31 Boötis

Observation data Epoch J2000 Equinox J2000
- Constellation: Boötes
- Right ascension: 14^{h} 41^{m} 38.75049^{s}
- Declination: +08° 09′ 42.3409″
- Apparent magnitude (V): 4.86

Characteristics
- Spectral type: G7 IIIa
- B−V color index: 0.992±0.038

Astrometry
- Radial velocity (R_{v}): −16.5±1.8 km/s
- Proper motion (μ): RA: −9.589 mas/yr Dec.: +3.906 mas/yr
- Parallax (π): 6.8757±0.2796 mas
- Distance: 470 ± 20 ly (145 ± 6 pc)
- Absolute magnitude (M_{V}): −1.22

Details
- Mass: 3.27 M_{☉}
- Radius: 23.25+0.40 −0.49 R_{☉}
- Luminosity: 274.9±12.6 L_{☉}
- Surface gravity (log g): 2.60 cgs
- Temperature: 4,874+53 −41 K
- Metallicity [Fe/H]: −0.10 dex
- Rotational velocity (v sin i): 6.5 km/s
- Age: 370 Myr
- Other designations: 31 Boo, NSV 6769, BD+08°2903, FK5 3163, GC 19789, HD 129312, HIP 71832, HR 5480, SAO 120601

Database references
- SIMBAD: data

= 31 Boötis =

Star in the constellation Boötes

31 Boötis is a single star in the northern constellation of Boötes, located 470 light years from the Sun. It is visible to the naked eye as a faint, yellow-hued star with an apparent visual magnitude of 4.86. The object is moving closer to the Earth with a heliocentric radial velocity of −16.5 km/s.
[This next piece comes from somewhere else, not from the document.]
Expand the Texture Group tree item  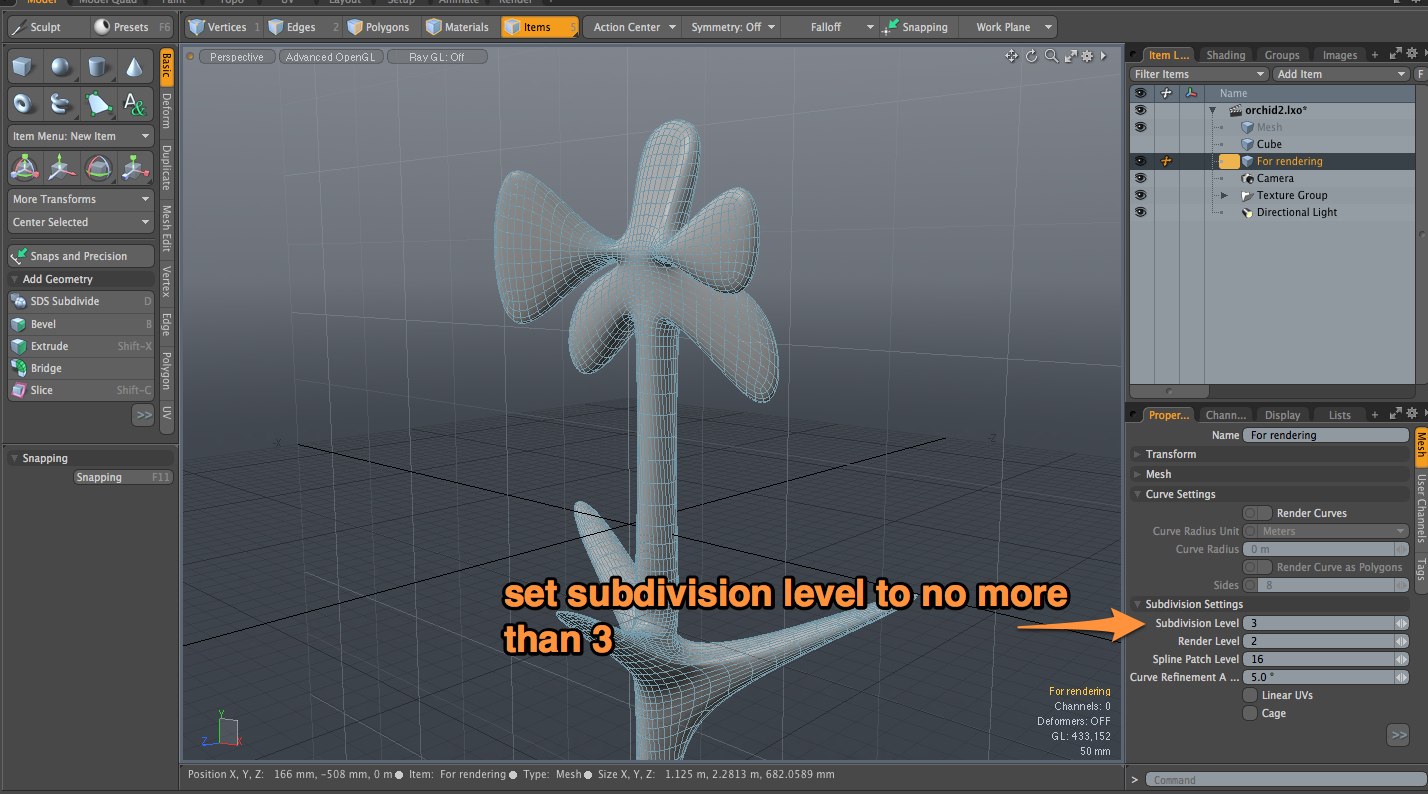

It was known to be part of a constellation between Virgo and Boötes named Mons Maenalus, it was also the brightest star in the constellation.

This is an evolved giant star with a stellar classification of G7 IIIa. It is a suspected variable star of unknown type, and is an X-ray source. The star is 370 million years old with 3.27 times the mass of the Sun. Having exhausted the hydrogen at its core, the star has expanded to 23 times the Sun's radius. It is radiating 275 times the luminosity of the Sun from its swollen photosphere at an effective temperature of 4,874 K.